Border 32 Fire

2022 California wildfiresWildfires in San Diego County, CaliforniaHistory of San Diego County
4 min read

At 2:15 in the afternoon on August 31, 2022, a fire sparked off Barrett Lake Road and State Route 94 in the Barrett Junction area of San Diego County, during a statewide heatwave. It was the thirty-second fire of significance near the US-Mexico border that year — hence the name. Within hours it had grown from 30 acres to 1,400. By nightfall it had consumed most of 4,200 acres and was five percent contained.

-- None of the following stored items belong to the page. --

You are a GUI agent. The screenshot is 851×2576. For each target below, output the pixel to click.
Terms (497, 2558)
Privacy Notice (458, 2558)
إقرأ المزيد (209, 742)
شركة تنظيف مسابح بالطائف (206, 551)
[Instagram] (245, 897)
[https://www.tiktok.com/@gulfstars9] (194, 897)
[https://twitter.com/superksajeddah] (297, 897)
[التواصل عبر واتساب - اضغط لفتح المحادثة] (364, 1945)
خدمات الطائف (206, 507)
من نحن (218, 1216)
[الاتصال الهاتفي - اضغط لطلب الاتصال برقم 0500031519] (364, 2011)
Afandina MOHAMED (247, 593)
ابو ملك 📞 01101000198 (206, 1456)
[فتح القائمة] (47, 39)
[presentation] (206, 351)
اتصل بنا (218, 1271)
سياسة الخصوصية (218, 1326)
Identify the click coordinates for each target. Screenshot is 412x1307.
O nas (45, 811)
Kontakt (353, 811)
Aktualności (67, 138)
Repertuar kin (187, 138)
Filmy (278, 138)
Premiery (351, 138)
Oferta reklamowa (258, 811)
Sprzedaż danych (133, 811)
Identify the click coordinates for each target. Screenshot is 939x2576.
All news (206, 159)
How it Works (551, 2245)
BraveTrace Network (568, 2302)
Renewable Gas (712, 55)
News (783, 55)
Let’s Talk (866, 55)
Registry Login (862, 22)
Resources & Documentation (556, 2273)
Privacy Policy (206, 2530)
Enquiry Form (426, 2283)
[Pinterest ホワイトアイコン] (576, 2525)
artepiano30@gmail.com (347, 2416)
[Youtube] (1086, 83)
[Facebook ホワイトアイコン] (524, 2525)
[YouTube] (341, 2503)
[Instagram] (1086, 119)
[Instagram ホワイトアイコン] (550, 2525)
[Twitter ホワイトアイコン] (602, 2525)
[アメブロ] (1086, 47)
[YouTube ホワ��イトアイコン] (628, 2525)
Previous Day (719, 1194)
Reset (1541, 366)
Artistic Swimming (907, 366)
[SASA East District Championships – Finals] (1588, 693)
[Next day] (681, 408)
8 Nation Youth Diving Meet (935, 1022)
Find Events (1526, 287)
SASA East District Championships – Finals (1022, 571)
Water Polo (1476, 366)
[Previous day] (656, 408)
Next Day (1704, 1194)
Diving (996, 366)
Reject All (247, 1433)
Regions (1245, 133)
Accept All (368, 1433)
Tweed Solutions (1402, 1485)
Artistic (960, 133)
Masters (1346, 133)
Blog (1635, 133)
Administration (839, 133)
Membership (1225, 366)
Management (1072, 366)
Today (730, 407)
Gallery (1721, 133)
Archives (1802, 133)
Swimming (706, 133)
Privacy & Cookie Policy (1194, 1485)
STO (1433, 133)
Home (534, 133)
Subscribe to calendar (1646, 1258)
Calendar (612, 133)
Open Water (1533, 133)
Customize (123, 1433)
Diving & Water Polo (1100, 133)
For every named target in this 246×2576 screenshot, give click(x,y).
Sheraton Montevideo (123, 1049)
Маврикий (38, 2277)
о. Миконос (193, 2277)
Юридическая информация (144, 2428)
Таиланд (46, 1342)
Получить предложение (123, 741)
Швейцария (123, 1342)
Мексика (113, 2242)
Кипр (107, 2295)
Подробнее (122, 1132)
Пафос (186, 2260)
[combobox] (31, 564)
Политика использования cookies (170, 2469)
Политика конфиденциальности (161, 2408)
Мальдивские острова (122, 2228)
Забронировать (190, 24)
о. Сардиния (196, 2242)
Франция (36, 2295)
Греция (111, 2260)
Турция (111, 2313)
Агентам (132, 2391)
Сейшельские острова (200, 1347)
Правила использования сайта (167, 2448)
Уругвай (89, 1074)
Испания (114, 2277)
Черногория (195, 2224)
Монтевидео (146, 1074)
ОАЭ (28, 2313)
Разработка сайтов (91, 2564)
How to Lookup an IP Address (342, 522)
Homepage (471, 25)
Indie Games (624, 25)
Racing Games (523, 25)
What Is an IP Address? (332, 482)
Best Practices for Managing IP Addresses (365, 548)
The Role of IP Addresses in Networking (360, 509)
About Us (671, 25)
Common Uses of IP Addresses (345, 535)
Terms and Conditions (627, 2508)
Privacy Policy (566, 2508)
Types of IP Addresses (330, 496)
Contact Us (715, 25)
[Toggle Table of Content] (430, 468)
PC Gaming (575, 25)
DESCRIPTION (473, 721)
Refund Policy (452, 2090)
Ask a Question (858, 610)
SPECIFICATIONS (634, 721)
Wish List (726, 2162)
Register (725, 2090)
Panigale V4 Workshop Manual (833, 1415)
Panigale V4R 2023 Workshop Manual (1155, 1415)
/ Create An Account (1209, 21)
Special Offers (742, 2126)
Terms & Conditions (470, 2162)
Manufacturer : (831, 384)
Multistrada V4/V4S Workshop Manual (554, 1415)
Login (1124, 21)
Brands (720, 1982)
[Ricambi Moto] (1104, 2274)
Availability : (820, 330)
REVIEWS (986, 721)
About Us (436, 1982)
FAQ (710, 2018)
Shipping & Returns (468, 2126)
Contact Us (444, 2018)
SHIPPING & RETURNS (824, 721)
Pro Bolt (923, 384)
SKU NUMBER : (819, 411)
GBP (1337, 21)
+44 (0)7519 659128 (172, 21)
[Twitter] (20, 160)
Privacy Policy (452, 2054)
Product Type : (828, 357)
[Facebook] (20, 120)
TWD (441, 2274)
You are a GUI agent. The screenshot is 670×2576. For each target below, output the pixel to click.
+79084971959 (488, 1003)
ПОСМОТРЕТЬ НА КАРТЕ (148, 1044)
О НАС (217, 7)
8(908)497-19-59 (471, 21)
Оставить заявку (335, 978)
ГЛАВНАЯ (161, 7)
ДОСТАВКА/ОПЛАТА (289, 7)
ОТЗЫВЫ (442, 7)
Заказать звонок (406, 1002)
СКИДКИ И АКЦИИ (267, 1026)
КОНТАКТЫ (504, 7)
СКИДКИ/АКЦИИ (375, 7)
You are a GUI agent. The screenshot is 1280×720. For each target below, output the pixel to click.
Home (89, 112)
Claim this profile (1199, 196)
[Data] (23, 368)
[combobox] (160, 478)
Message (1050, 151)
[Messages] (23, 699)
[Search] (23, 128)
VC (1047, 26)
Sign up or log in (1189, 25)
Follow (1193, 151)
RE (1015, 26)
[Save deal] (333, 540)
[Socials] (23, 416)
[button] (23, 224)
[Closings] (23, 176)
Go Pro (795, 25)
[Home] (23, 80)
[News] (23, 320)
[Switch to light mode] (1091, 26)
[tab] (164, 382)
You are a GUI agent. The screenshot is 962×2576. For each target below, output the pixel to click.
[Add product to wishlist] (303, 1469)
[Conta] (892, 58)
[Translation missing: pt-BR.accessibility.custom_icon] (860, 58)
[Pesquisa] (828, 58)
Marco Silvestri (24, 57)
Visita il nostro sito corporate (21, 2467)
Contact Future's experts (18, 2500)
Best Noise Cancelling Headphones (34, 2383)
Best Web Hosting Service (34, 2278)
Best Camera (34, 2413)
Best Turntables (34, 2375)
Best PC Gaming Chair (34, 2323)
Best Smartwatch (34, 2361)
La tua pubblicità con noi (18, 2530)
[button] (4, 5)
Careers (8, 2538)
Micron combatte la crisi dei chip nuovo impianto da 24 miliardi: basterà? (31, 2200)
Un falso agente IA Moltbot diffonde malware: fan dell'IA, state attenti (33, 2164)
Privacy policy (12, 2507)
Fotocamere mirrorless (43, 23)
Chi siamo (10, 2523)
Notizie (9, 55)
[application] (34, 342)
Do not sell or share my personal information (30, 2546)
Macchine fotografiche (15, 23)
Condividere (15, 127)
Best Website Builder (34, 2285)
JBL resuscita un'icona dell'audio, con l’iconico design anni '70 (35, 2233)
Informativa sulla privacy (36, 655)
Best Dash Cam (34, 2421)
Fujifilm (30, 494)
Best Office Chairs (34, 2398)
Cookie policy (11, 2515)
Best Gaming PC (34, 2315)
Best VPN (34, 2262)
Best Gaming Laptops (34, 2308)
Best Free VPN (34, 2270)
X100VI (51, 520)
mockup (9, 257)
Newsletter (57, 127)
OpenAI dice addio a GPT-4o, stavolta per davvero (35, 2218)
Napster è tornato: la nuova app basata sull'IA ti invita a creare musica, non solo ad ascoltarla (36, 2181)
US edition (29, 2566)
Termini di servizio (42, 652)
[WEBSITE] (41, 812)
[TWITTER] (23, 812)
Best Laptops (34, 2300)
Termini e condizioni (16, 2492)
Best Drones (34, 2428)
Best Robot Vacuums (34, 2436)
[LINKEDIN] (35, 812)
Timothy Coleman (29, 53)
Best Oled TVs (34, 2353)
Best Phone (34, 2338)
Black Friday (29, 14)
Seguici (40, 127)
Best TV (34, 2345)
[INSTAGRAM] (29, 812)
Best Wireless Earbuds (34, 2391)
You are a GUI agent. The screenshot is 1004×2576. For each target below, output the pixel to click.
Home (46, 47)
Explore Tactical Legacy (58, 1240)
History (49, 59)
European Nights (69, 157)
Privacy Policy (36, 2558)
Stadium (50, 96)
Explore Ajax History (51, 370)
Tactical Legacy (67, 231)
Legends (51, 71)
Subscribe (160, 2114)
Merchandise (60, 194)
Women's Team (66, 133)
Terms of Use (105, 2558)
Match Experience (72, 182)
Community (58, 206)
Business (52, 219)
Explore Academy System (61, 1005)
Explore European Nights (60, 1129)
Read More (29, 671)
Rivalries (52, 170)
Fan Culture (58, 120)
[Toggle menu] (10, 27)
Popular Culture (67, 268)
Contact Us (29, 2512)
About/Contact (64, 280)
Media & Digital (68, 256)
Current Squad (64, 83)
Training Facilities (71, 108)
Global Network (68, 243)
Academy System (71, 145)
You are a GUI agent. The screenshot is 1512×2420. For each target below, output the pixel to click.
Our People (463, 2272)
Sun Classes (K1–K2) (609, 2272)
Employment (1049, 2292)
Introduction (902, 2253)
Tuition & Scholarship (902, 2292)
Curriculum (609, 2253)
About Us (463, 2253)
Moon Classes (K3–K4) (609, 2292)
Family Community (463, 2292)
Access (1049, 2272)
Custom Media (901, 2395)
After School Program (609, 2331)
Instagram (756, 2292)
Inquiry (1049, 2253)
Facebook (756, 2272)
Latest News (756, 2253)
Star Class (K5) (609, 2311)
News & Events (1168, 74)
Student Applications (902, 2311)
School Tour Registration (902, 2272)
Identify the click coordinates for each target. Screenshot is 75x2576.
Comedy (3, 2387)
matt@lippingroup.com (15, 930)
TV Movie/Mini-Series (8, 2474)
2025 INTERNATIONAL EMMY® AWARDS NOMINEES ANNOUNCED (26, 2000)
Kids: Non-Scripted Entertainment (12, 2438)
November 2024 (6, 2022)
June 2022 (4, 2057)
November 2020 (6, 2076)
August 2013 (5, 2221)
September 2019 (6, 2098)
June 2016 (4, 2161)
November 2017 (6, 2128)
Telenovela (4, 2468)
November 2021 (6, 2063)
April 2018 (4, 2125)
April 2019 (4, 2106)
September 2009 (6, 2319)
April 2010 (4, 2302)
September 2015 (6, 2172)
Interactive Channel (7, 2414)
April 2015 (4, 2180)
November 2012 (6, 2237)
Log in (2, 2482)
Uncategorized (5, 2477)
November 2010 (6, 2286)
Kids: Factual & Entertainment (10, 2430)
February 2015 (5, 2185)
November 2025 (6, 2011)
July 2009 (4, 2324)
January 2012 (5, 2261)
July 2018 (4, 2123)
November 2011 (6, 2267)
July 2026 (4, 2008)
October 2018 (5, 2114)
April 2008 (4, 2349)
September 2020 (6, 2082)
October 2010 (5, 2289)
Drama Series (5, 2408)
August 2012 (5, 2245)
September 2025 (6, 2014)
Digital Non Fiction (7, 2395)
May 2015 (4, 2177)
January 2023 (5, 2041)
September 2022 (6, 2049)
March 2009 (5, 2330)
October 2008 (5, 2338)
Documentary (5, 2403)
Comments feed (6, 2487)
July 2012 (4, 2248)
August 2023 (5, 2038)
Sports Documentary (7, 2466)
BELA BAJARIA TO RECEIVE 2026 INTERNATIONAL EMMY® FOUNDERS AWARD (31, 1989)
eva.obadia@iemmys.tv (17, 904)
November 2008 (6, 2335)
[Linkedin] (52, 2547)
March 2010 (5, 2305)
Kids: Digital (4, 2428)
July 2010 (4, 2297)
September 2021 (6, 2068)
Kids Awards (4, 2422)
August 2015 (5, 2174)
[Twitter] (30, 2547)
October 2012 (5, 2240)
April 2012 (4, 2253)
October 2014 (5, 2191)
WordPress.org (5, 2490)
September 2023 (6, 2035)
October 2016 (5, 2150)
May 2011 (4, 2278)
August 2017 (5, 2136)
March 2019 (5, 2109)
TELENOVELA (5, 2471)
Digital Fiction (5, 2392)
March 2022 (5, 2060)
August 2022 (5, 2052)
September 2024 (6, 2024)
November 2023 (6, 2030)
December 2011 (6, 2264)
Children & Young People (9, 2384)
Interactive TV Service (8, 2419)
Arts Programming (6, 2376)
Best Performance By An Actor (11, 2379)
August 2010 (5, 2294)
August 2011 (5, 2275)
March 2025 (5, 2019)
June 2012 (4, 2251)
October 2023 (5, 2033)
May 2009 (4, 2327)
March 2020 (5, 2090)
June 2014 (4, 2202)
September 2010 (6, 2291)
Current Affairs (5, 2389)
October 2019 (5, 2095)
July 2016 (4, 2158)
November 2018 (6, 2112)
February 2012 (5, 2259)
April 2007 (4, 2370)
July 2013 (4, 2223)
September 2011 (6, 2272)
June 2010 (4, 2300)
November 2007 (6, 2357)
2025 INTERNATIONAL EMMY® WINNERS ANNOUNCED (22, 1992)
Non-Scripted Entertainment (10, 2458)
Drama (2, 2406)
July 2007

Ground That Has Burned Before

The chaparral-covered hillsides along Highway 94 between Barrett Junction and Potrero are not unfamiliar with fire. The same general area burned catastrophically in October 2007, when the Santa Ana wind-driven Harris Fire swept through in a 90,000-acre run that destroyed hundreds of structures and killed eight people. Nearly a decade later, the Border Fire of June 2016 burned 7,609 acres in a similar footprint east of Potrero, killing two more.

Fire in this terrain follows patterns that the land itself imposes. The chaparral is dense, the hillsides are steep, the Santa Ana winds accelerate through the canyons, and the summers are long and dry. When conditions align — heat, wind, low humidity, and a spark — fire moves fast and burns hot. The Border 32 Fire did not invent anything new about the landscape. It repeated what the landscape has been doing for as long as anyone has kept records.

The First Night

The fire spread northeast from its ignition point through cheatgrass and into the dense chaparral along the mountainsides toward Potrero Peak. Evacuations were ordered immediately for Barrett Junction residents. Within hours, as the fire pushed toward the rural community of Potrero, mandatory evacuation orders covered the entire town and much of the backcountry west of Campo.

By 5 PM, 1,400 acres had burned with zero containment. The fire crossed Highway 94 during the afternoon and continued toward Potrero as crews worked to establish lines. By nightfall, fire behavior eased as temperatures dropped, allowing over 400 firefighting personnel to work through the night on spot fires and hotspots. At 10 PM the acreage stood at 4,243 — only a couple hundred shy of the final total — and containment was five percent.

Some residents were allowed to return home at the outer edges of the burn by that evening. Others waited longer.

Containment and Consequences

Through September 1, containment grew to fourteen percent as crews worked in brutal heat. By September 3, the Tecate border crossing — shut down for several days by the fire's proximity — reopened as containment reached eighty percent. The fire was fully contained on September 5, with a final acreage of 4,456 and ten structures destroyed, including several homes.

Hundreds of residents from the Barrett Lake Road area, Coyote Holler Road, and Round Potrero Road near Potrero and Dulzura had fled their homes during the mandatory evacuations. The cause of the fire remained under investigation at the time of containment.

Firefighters stayed committed to the fireline for several additional days after the September 5 declaration, monitoring and controlling lingering hotspots in the burned landscape.

What Returns After Fire

In chaparral country, fire is not only destruction — it is also part of how the ecosystem cycles. Native chaparral species are adapted to periodic burns; some require fire to germinate. The problem is not fire itself but the frequency of fire, and the presence of invasive grasses like cheatgrass that burn hotter and faster than native vegetation and leave soils vulnerable to erosion.

The hillsides above Barrett Junction and Potrero have burned enough times in recent decades that recovery between fires is increasingly incomplete. The Border 32 Fire added 4,456 acres to a landscape that was still recovering from 2007 and 2016. The people who returned to the rural communities along Highway 94 came back to a changed view — the same hills, but quieter, browner, waiting again for what comes back after fire.

From the Air

The Border 32 Fire burned in the Barrett Junction area at approximately 32.612°N, 116.707°W, along California State Route 94 in southern San Diego County. Burned landscape and recovery patterns are visible from altitude east of Dulzura. Nearest airports: KSAN (San Diego International, ~37 nm NW), KSEE (Gillespie Field, ~28 nm N).